- _What is being asked_: Quote these lines exactly: the one that holds "Task: Click the cipher" and every line after it to the end of the material below. Skip pictures.

- _Input data_:
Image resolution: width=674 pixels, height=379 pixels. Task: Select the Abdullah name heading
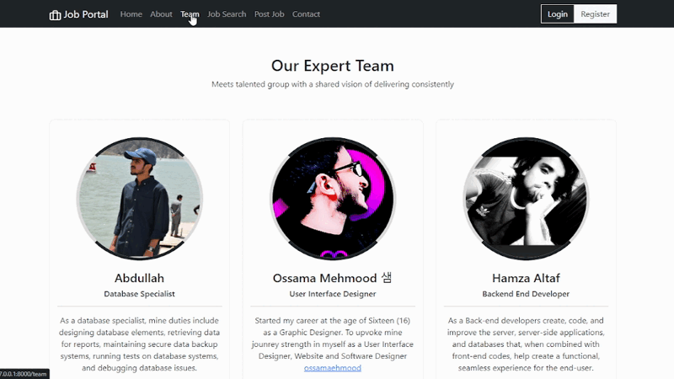click(x=139, y=278)
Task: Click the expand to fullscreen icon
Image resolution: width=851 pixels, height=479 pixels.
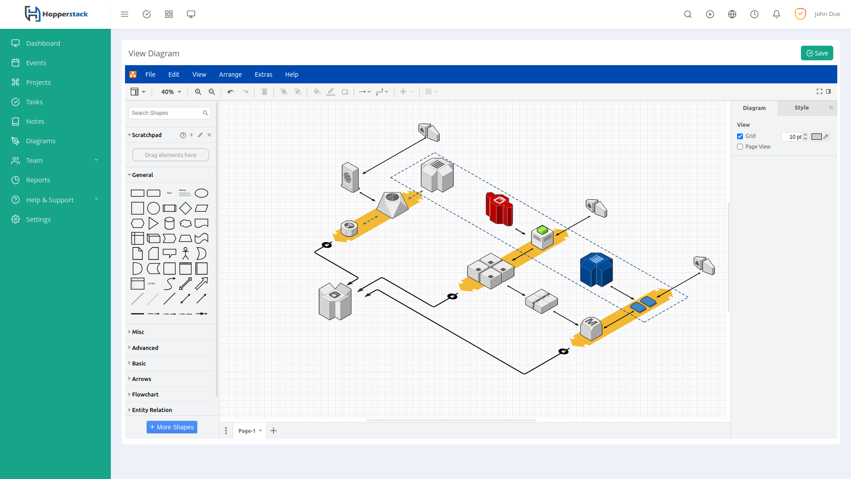Action: click(x=820, y=91)
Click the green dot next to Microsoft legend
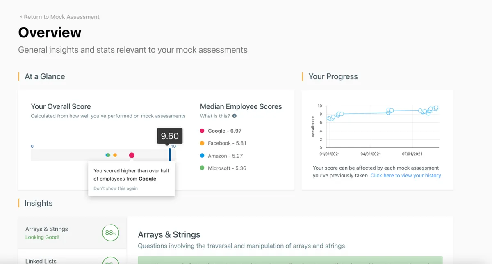The height and width of the screenshot is (264, 492). click(x=202, y=168)
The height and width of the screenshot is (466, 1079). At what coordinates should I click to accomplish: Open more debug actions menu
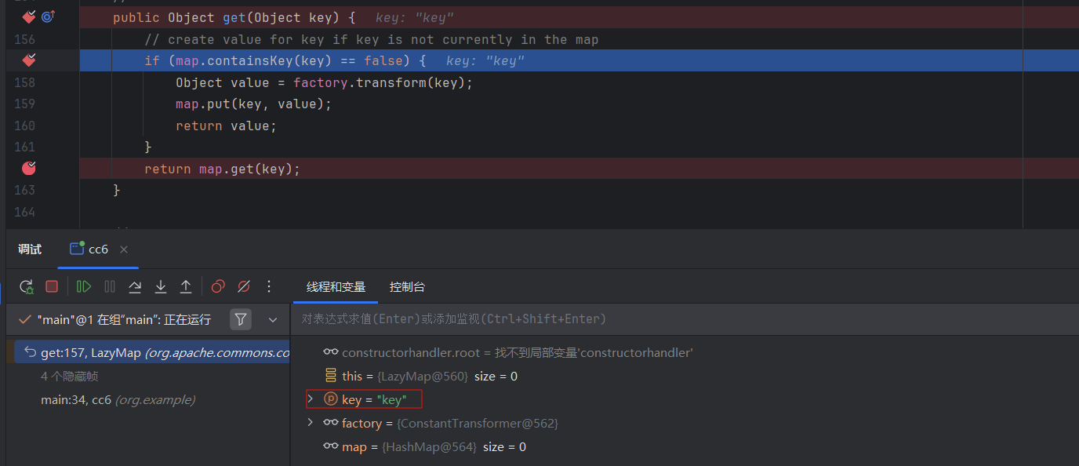click(269, 287)
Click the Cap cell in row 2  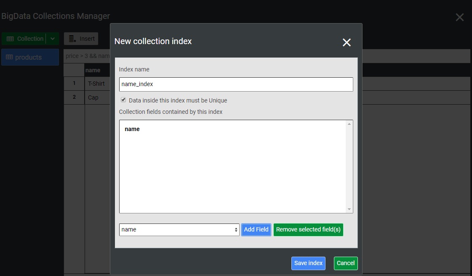pyautogui.click(x=93, y=97)
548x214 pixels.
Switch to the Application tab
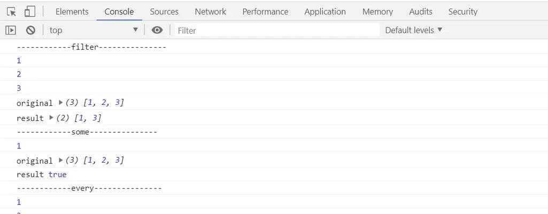[325, 12]
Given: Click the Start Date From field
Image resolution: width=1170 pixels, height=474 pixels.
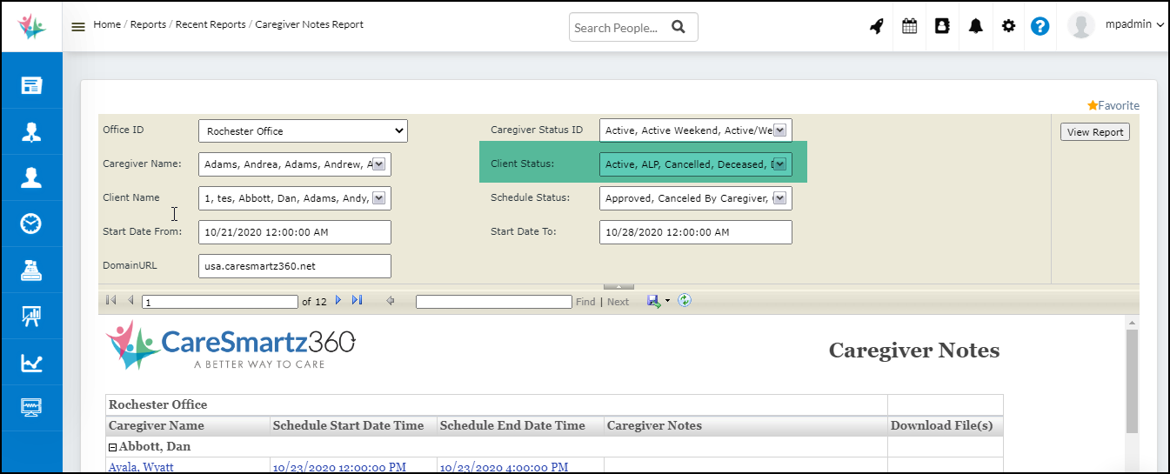Looking at the screenshot, I should point(294,232).
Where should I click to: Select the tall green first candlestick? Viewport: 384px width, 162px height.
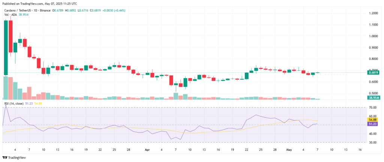pyautogui.click(x=6, y=47)
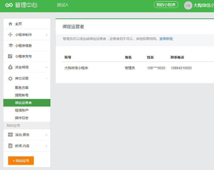214x170 pixels.
Task: Open the 查看教程 tutorial link
Action: pyautogui.click(x=166, y=39)
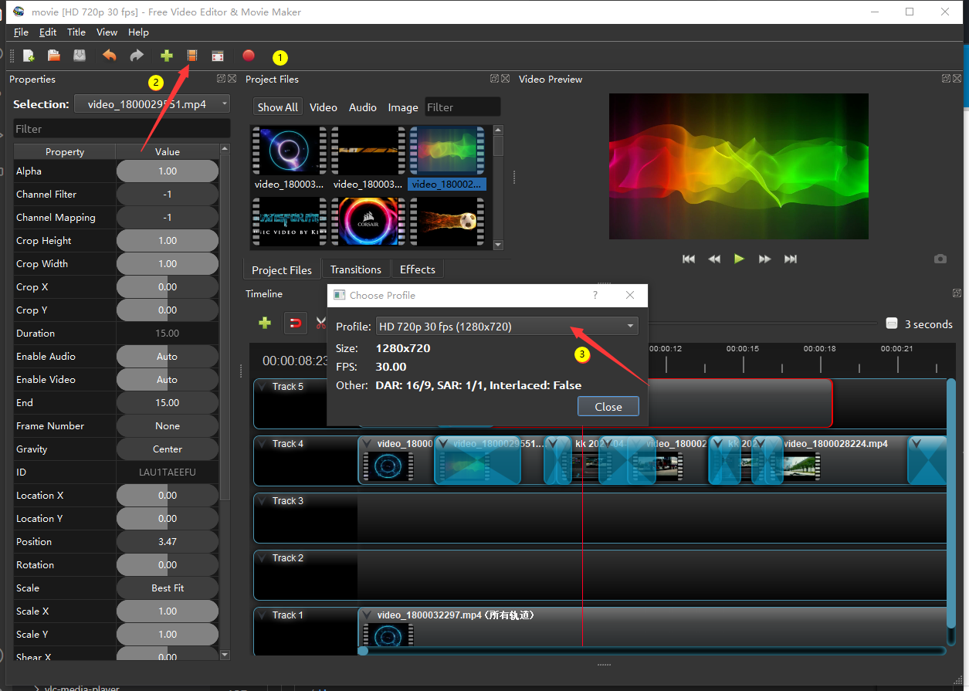Open the Edit menu

(x=48, y=32)
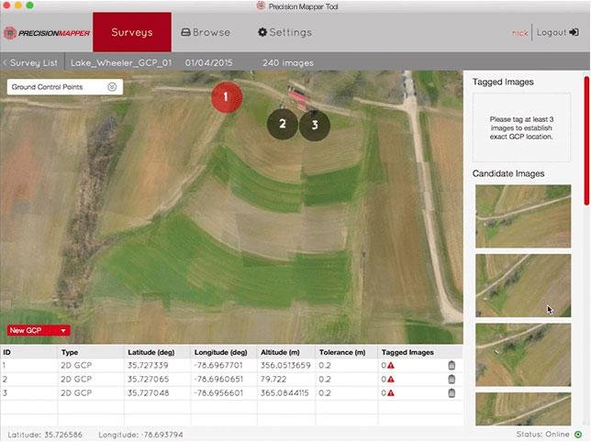Click the nick username link
Image resolution: width=591 pixels, height=442 pixels.
519,32
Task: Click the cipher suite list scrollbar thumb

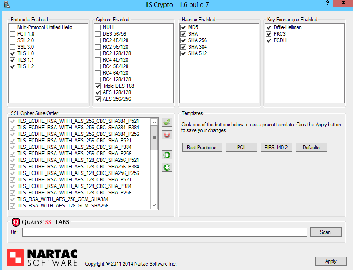Action: coord(154,138)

- _Final answer_:
Task: Click the cipher suite list scrollbar thumb

Action: coord(154,138)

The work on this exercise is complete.